- _TASK DIRECTIONS_
Rewrite the lines starting at the one containing "Given: Click the HROFFT 1.0.0 title text" and ending at the one containing "pos(518,182)" as a JSON list of strings, one string per line with blank lines omitted. Include both of those lines.

- _DATA SHOWN_

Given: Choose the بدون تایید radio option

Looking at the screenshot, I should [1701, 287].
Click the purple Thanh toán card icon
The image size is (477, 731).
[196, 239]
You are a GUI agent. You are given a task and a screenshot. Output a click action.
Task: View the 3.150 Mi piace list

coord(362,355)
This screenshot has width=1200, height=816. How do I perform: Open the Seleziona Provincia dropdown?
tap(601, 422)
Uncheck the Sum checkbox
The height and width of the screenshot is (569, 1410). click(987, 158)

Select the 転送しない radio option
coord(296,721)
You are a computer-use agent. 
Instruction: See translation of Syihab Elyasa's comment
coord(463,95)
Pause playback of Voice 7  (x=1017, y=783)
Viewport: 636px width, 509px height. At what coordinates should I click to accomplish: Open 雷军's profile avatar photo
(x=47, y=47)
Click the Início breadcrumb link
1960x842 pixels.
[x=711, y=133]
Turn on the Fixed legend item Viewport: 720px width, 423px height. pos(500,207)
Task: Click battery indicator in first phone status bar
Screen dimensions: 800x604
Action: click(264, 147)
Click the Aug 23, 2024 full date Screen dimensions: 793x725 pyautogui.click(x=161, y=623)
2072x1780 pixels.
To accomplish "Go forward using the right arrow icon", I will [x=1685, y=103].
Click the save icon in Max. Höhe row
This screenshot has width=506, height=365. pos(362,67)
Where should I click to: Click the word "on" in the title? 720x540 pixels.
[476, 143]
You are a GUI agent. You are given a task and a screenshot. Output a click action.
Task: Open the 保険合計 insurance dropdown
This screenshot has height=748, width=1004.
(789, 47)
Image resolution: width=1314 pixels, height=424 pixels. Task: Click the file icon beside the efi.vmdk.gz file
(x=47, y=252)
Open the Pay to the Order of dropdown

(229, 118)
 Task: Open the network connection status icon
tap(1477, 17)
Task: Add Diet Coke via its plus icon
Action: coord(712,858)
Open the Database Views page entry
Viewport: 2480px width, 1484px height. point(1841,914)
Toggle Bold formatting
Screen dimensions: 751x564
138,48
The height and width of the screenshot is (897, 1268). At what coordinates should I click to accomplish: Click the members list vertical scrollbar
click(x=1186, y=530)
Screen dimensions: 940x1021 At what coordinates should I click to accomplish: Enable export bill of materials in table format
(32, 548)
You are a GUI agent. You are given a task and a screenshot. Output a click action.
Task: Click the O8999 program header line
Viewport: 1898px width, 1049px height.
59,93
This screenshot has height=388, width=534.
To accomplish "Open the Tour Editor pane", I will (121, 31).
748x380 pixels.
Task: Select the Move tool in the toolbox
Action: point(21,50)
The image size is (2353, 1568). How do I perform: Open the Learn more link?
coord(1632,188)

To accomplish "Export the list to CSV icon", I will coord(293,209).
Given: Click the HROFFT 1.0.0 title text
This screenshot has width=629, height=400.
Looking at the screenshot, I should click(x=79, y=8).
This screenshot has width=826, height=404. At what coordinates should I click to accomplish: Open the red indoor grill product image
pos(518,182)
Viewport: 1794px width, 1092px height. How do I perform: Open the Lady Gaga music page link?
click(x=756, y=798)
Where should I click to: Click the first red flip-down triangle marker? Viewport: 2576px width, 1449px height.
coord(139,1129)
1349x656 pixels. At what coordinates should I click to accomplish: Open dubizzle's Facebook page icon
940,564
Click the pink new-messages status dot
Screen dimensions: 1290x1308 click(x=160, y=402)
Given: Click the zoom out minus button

- _ANSWER IN FULL_
[
  "Given: Click the HROFFT 1.0.0 title text",
  "This screenshot has width=629, height=400.",
  "Looking at the screenshot, I should click(x=79, y=8).",
  "This screenshot has width=826, height=404. At what coordinates should I click to accomplish: Open the red indoor grill product image",
  "pos(518,182)"
]